▶ [Fragmento del texto]
• • • •

Hay un tema central en la entrada a Jerusalén que presenta Mateo: el mesianismo davídico. Sobre ese tópico gira la escena. El segundo tópico, desprendido del primero, es lo escatológico. Si el Rey-Mesías ha llegado, entonces se han precipitado los últimos tiempos, la historia alcanza su fin último, se resuelve, encuentra sentido. El Rey-Mesías trae la culminación de los anhelos y esperanzas. Ya no hay que esperar más: el Reino de los Cielos nos dio alcance (cf. Mt. 3, 2; Mt. 4, 17; Mt. 10, 7).
Estas ideas se van desarrollando con acentos literarios. La primera gran señal, por más obvia que resulte, es la llegada a la ciudad santa, a Jerusalén. Allí está el Templo, la presencia efectiva de Yahvé, y esa es la ciudad de David, la ciudad de los reyes. Lo escatológico no puede suceder en otro lugar. El Rey-Mesías no puede tomar posesión en otro punto geográfico. Toda la historia de Israel parece converger, poéticamente, en Jerusalén. Los Evangelios sinópticos lo recalcan más que Juan, debido a que reducen las visitas de Jesús a la ciudad a una sola, justamente para morir allí. Juan, en cambio, relata otras subidas a Jerusalén con sendas estadías (cf. Jn. 2, 13; Jn. 5, 1; Jn. 7, 10; Jn. 10, 22-23). En los sinópticos, la ciudad capital es el final del viaje, es una meta, un elemento más de la trama que, constantemente, atrae a Jesús hacia sí. Es una atracción mortal. Jesús ha anunciado que sube para morir, sube para la cruz (cf. Mt. 16, 21; Mt. 20, 18). Más allá de la historicidad o no del conocimiento de Jesús sobre lo que iba a sucederle, en el relato juega un papel importante esa pre-conciencia de lo que le espera. No se trata de un determinismo fatalista, de un destino que cae como pesada vara de Dios; la atracción mortal que desempeña Jerusalén en la vida de Jesús es como un lamento del que Él quisiera librarse: “¡Jerusalén, Jerusalén, que matas a los profetas y apedreas a los que te son enviados! ¡Cuántas veces quise reunir a tus hijos, como la gallina reúne bajo sus alas a los pollitos, y tú no quisiste!” (Mt. 23, 37). Jerusalén es nombrada al inicio del relato que leemos hoy y al final, constituyendo una inclusión que enmarca lo que sucede en medio. La transformación geográfica (estar cerca de Jerusalén para pasar a estar dentro) es una transformación de la vida de Jesús, que pasa de esta caminando hacia su pasión para entrar de lleno en ella.

• • • •

[Entradas de posición de elementos]
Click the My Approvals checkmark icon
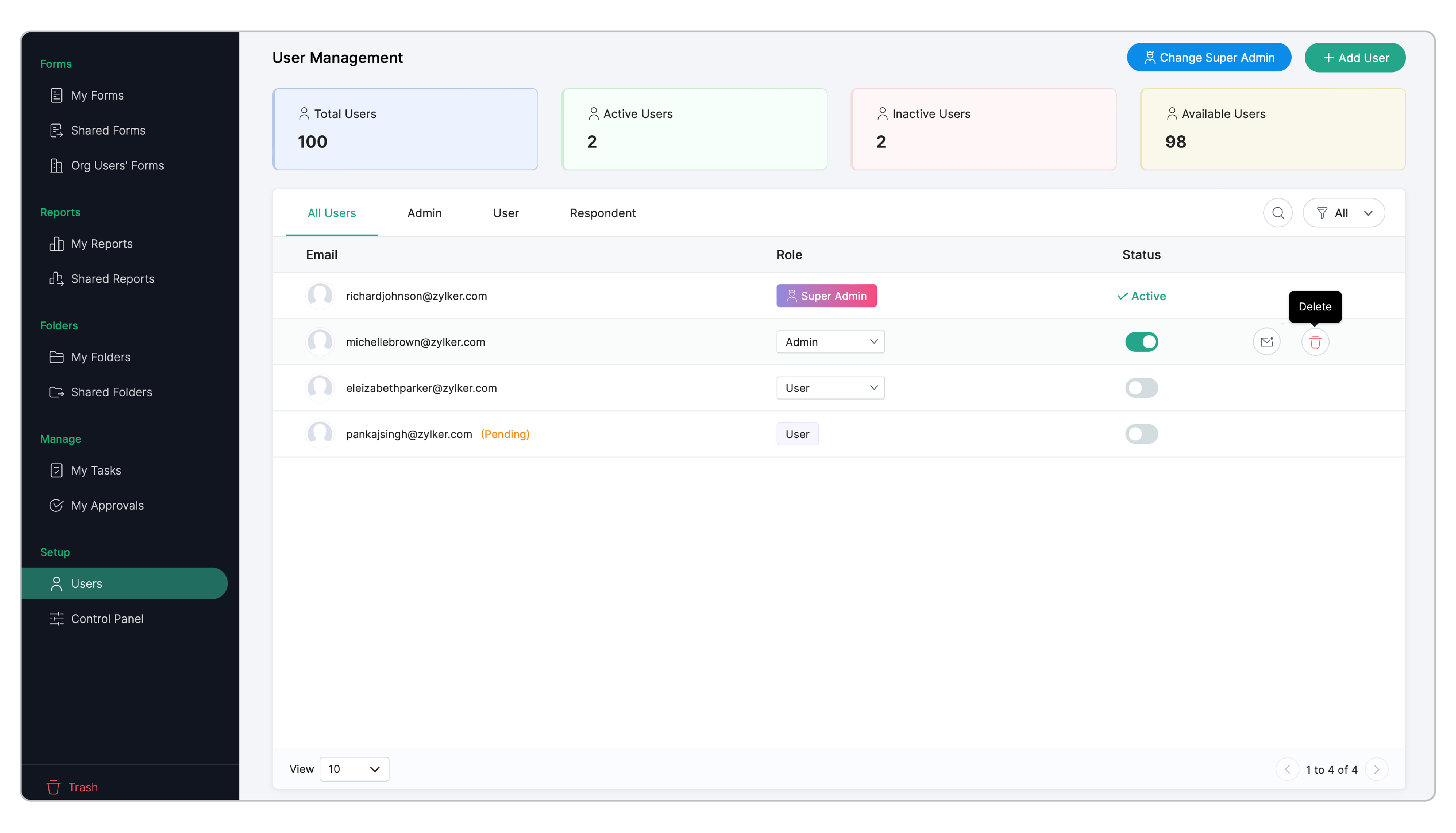 coord(56,505)
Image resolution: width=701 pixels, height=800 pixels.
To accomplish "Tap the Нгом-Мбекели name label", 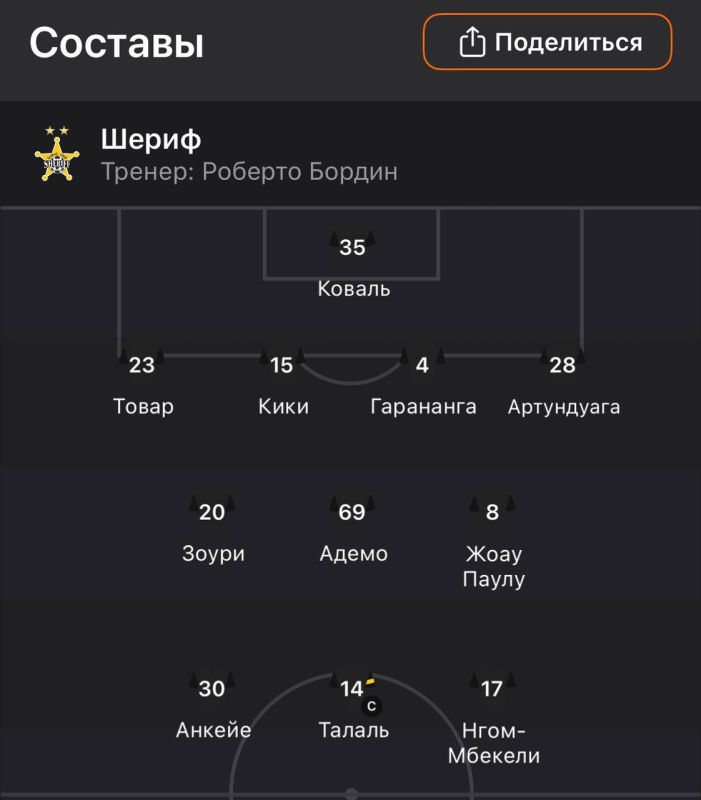I will pyautogui.click(x=493, y=742).
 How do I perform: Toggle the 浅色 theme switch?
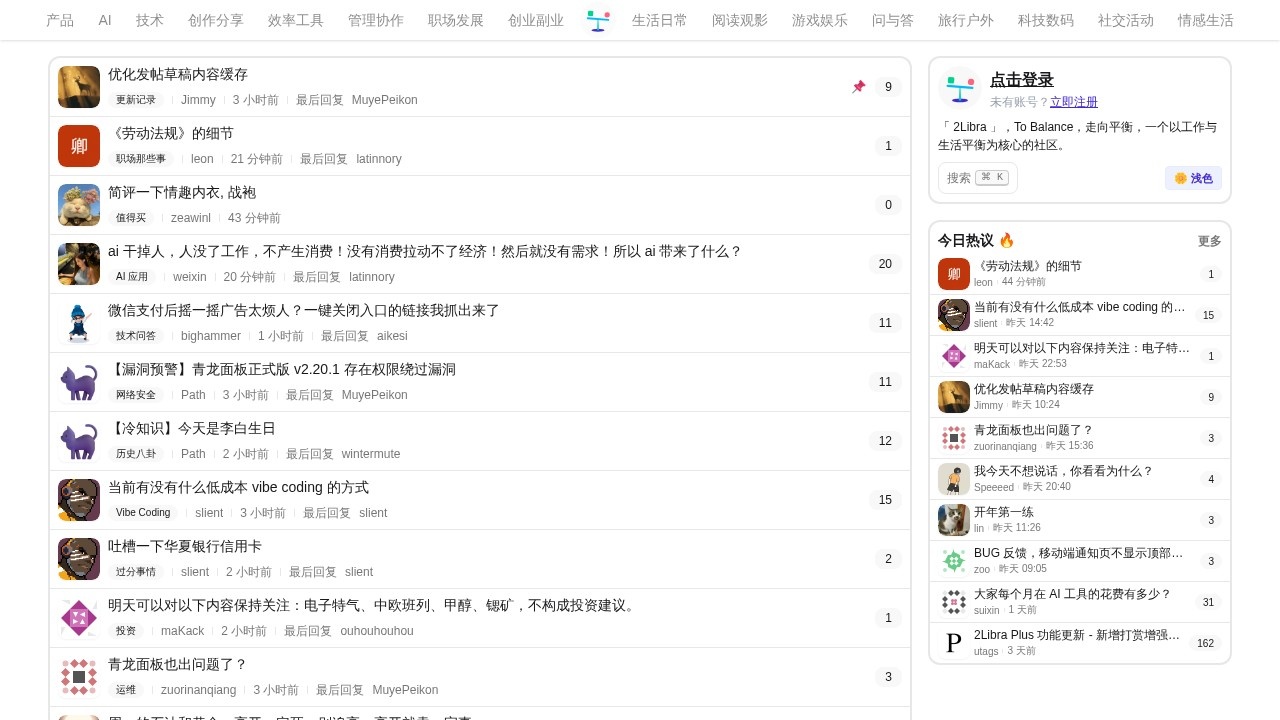pos(1193,178)
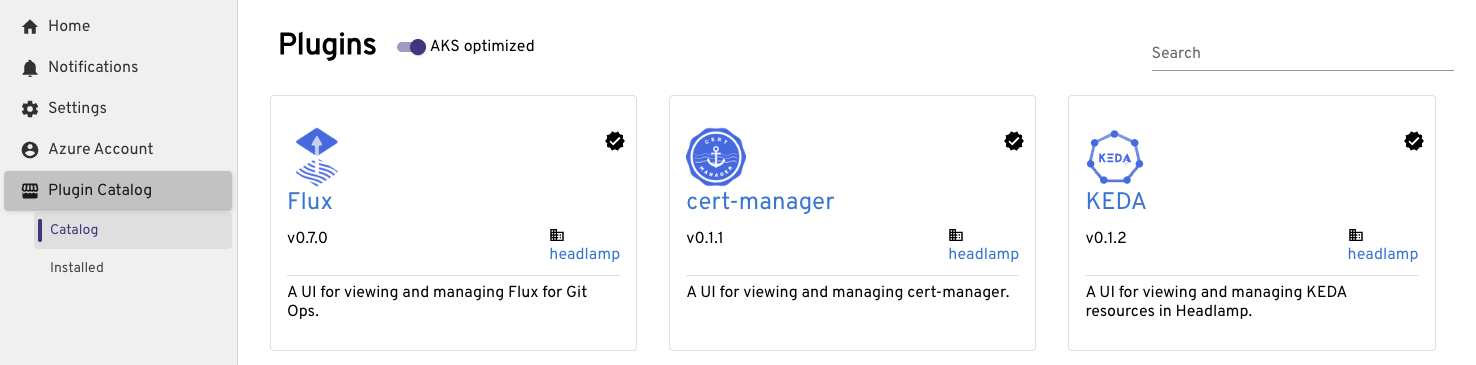1476x365 pixels.
Task: Click the headlamp publisher link on KEDA card
Action: pos(1383,254)
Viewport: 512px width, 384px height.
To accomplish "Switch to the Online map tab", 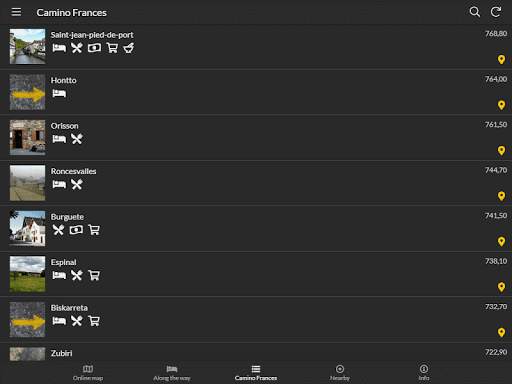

• • • •

▶ [Detalles del problema]
¿Puedes reproducir literalmente el pasaje del comentario sobre la entrada a Jerusalén en Mateo, empezando por "Hay un tema" y siguiendo hasta "Mt. 10, 7)."?

▶ [Respuesta del ejercicio]
Hay un tema central en la entrada a Jerusalén que presenta Mateo: el mesianismo davídico. Sobre ese tópico gira la escena. El segundo tópico, desprendido del primero, es lo escatológico. Si el Rey-Mesías ha llegado, entonces se han precipitado los últimos tiempos, la historia alcanza su fin último, se resuelve, encuentra sentido. El Rey-Mesías trae la culminación de los anhelos y esperanzas. Ya no hay que esperar más: el Reino de los Cielos nos dio alcance (cf. Mt. 3, 2; Mt. 4, 17; Mt. 10, 7).